Local Blogger and CHMR radio host Dashiell Brown put out an album (called "Of a Time") of experimental electronic and keyboard music under the name Circuit Tree for the RPM. He whined at me to review it and I held off reviewing it mostly out of spite (I don't take no Damn Requests!). But it's actually pretty descent, there is some very nice use of textures and the songs flow in dreamy surreal ways. It reminds me of some vintage Family Fodder releases and classic Rhino Records weirdness. Dashiell doesn't really sing above a whisper throughout the album but his voice is mostly inoffensive and gentle. The Lyrics are simple confessionals and are delivered in a sincere way, but they are pretty weak and don't really inspire or transport the listener anywhere as interesting as the sounds do. The soundscapes do better when they aren't beat driven, the canned drum sounds mixed with spacey soundscapes in "Man-made Trash Floating in Orbit" comes across like X-Files soundtrack reject. But the album is mostly tasteful and has a certain understated charm to it.

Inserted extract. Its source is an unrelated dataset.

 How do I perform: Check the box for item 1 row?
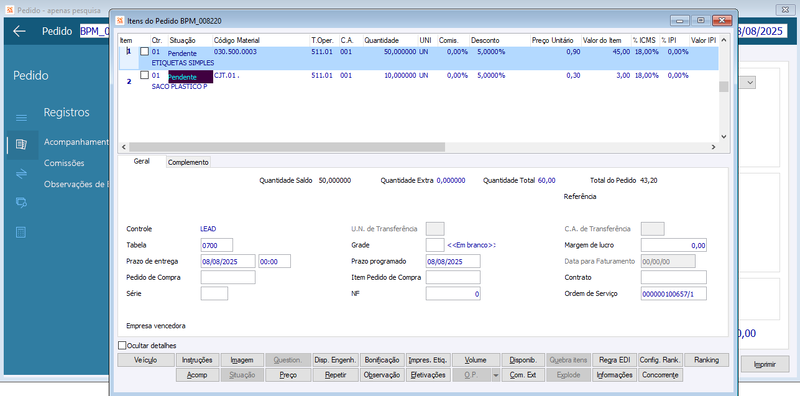[x=145, y=52]
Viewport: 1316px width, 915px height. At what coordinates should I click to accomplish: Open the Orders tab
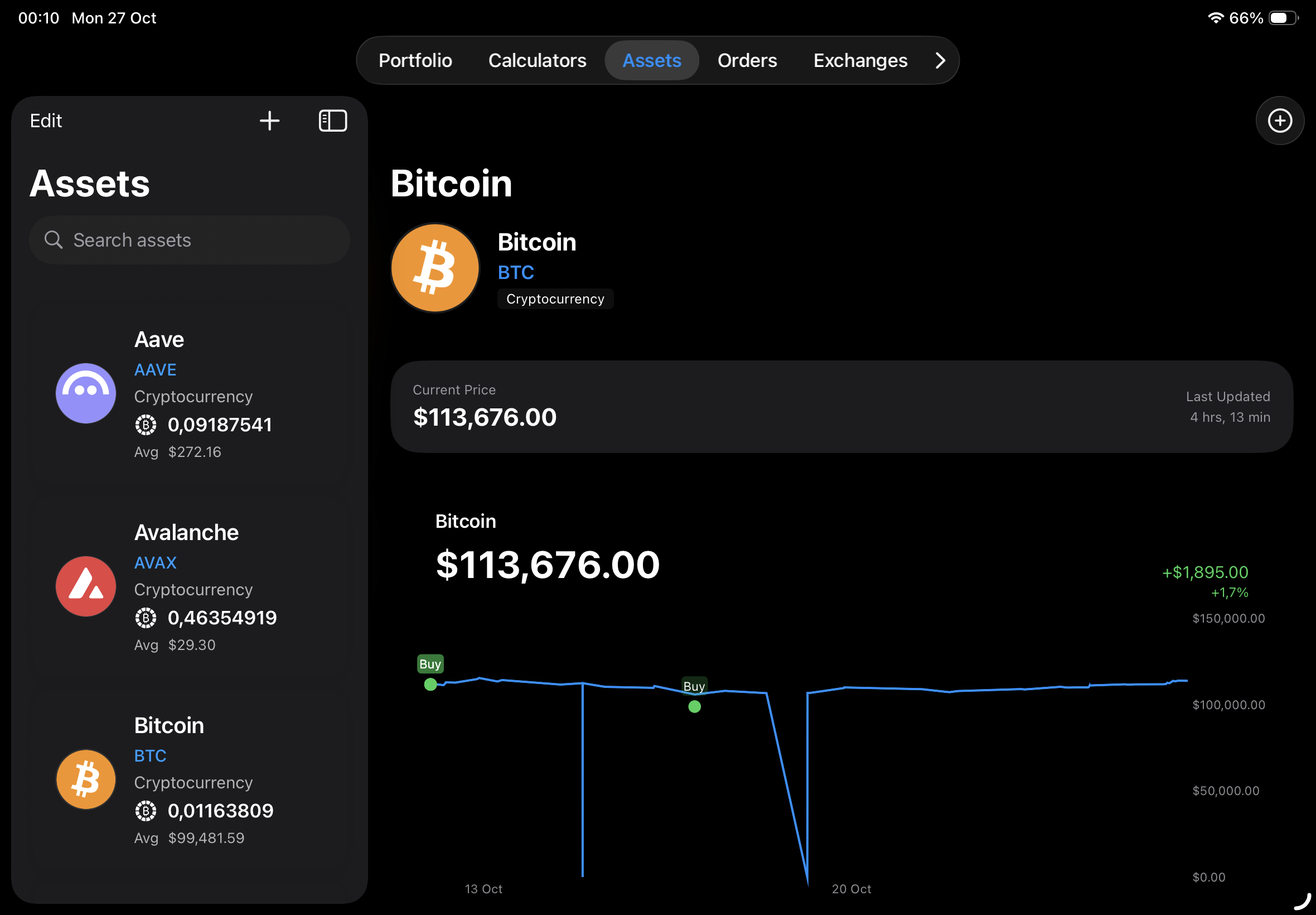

A few Notable Albums I'm not going to do a full review of:


Philosophy Of Bees - "Good Luck in Italy": Very nice little album of piano instrumentals. I fell asleep to it when I gave it a listen (It was 4 am). But it's very pleasant and very nice.

Jordan Young - "Unspoken Rules and Distance": I sing on the second half of "Bob Ross Painting" that's all you really have to listen to there. (burn!)
Les ENFANTS TERRIBLES - "'B' is for Bedlam": whole album recorded in the last 12 hours of February. Fun, kinda horrible, but fun.

Patch - "dot matrix with stereo sound": They didn't upload the album and it's not for sale anywhere but I've heard a couple of tracks from it and they are awesome! If anyone finds a copy, make me a copy of it. (edit: nevermind here it is! I haven't had a chance to listen to it yet but it is on my shortlist)

Ditto for Black Molly I have only heard a couple of tracks off her new album she didn't upload it and now she's gallivanting around the Country with the Burning Hell. What a Punk!

Anyway, That it for me and the RPM this year. Until the next one it's business as usual, I gotta make some money. Cheers.